Does the NHL Have a Referee Problem?

This story won't go away:

During the last couple of days, I've heard or read that the NHL is facing one of the biggest challenges to its integrity in the long history of the game. There was an allegation that the league has its own version of Tim Donaghy, the so-called rogue referee who bet on NBA games, and -- partly due to its own actions -- is living its own "worst nightmare." There have also been charges that the NHL has "stonewalled" the Alex Burrows -- Stephane Auger matter and hasn't truly investigated it because to do so would not be in the league's best interest.

All of this sound and fury came about because of Burrows' allegation that he was approached by referee Auger before Monday night's Canucks-Predators game and told that he (Burrows) had embarrassed Auger in a December game. (Burrows supposedly feigned injury after being hit by Nashville's Jerred Smithson and Auger rewarded him by giving Smithson a five-minute charging major and game misconduct that was later overturned by the league after it determined that Burrows had taken a dive.) Burrows, in what has quickly become a legendary postgame rant, charged that Auger told him there would be "payback" and proved it with a series of third-period penalties directed at Burrows -- the last two of which were questionable -- that led to Nashville's game-winning goal.

Now, it apparently matters little, or perhaps not at all, to the alarmists that Burrows has no proof of his charge, or that he made it without any teammates, opponents or other on-ice officials having heard Auger issue his threat. Neither Burrows nor the Canucks could provide a single bit of evidence via video or audio despite the fact that the game was taped and televised. And Burrows apparently did not tell his coaches before the game that Auger was out to get him. He simply made his remarks with passion in the heat of a postgame environment where he was a focal point of a loss. The NHL, the Canucks, their fans and the hockey public at large were supposed to believe him.

I think the reaction is overblown. The NHL can take care of bad behavior and irrational actors all on its own accord. It has ever been thus.

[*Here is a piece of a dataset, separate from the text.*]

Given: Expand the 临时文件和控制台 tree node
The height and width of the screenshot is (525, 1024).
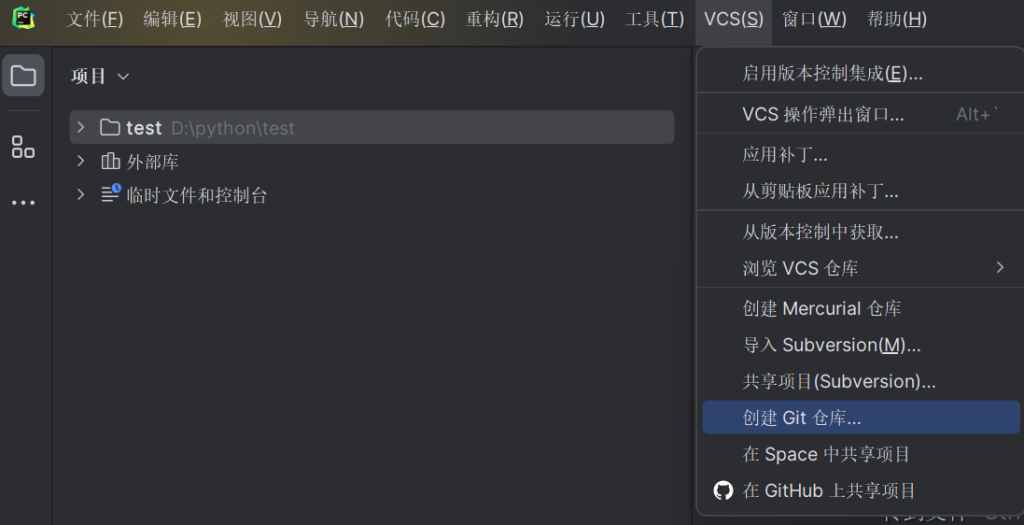Looking at the screenshot, I should point(81,195).
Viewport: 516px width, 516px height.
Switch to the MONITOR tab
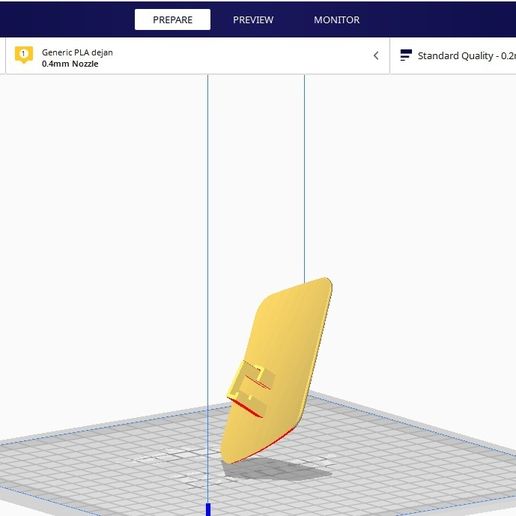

While you cannot win a fight with a man who can have you ejected from the game, you can conduct yourself in such a way as to make it apparent to all that you're focused on the game--he's focused on his agenda. Burrows should have told his coaches what was going on--that's the key here. No coach should be forced to try to play a game where one of his players has been singled out like that.

Burrows is out $2,500, and maybe he's out a little credibility as well. I would think that, if integrity is the heart of officiating, then Stephane Auger should be forthcoming about what he said and did, and why he said what he did, and then everyone can move on.